Collins, John J. and Craig A. Evans (eds). Christian Beginnings and the Dead Sea Scrolls. Grand Rapids: Baker Academic, 2006. (Amazon.com)
This little book provides a big introduction to subjects related to the Dead Sea Scrolls and Christian Origins. It includes contributions from Martin G. Abegg Jr., Barry D. Smith, R. Gleen Wooden, Jonathan R. Wilson, and of course, John J. Collins and Craig A. Evans who edited the volume. It is part of the Acadia Studies in Bible and Theology which has produced individual volumes from the like of I. Howard Marshall and James D.G. Dunn.
The subjects discussed are from a wide array. Collins examines messianic figures and expectations in the essays “A Messiah before Jesus?” and “An Esssene Messiah? Comments on Israel Knohl, The Messiah before Jesus.” Evan’s contribution compares and contrasts John the Baptist, Jesus, and Qumran in “Jesus, John, and the Dead Sea Scrolls: Assessing Typologies of Restoration.” Martin G. Abegg Jr. addresses “Paul and James on the Law in Light of the Dead Sea Scrolls” which should contribute to an ongoing discussion of the tension between these two authors. Barry D. Smith’s article is “‘Spirit of Holiness’ as Eschatological Principle of Obedience”. R. Glenn Wooden’s is “Guided by God: Divine Aid in Interpretation in the Dead Sea Scrolls and the New Testament”. The volume ends with Jonathan R. Wilson’s “The Dead Sea Scrolls and Christian Theology” and a response from John J. Collins titled “Apocalyptic Theology and the Dead Sea Scrolls: A Response to Jonathan Wilson”.

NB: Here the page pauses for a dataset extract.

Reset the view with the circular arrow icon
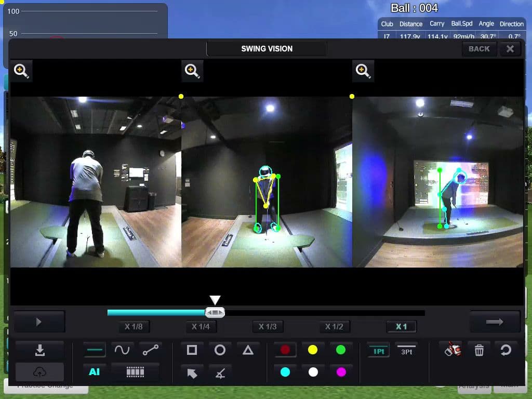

Overall we see essays that will provide the reader with a better understanding of messianic expectations, the role of the Law and Scripture, Pneumatology, eschatology, and how this all relates to Christian theology. It is a fine book with quality essay, yet it remains small and simple enough to function as a great “toe in the water” introduction to this every growing area of study.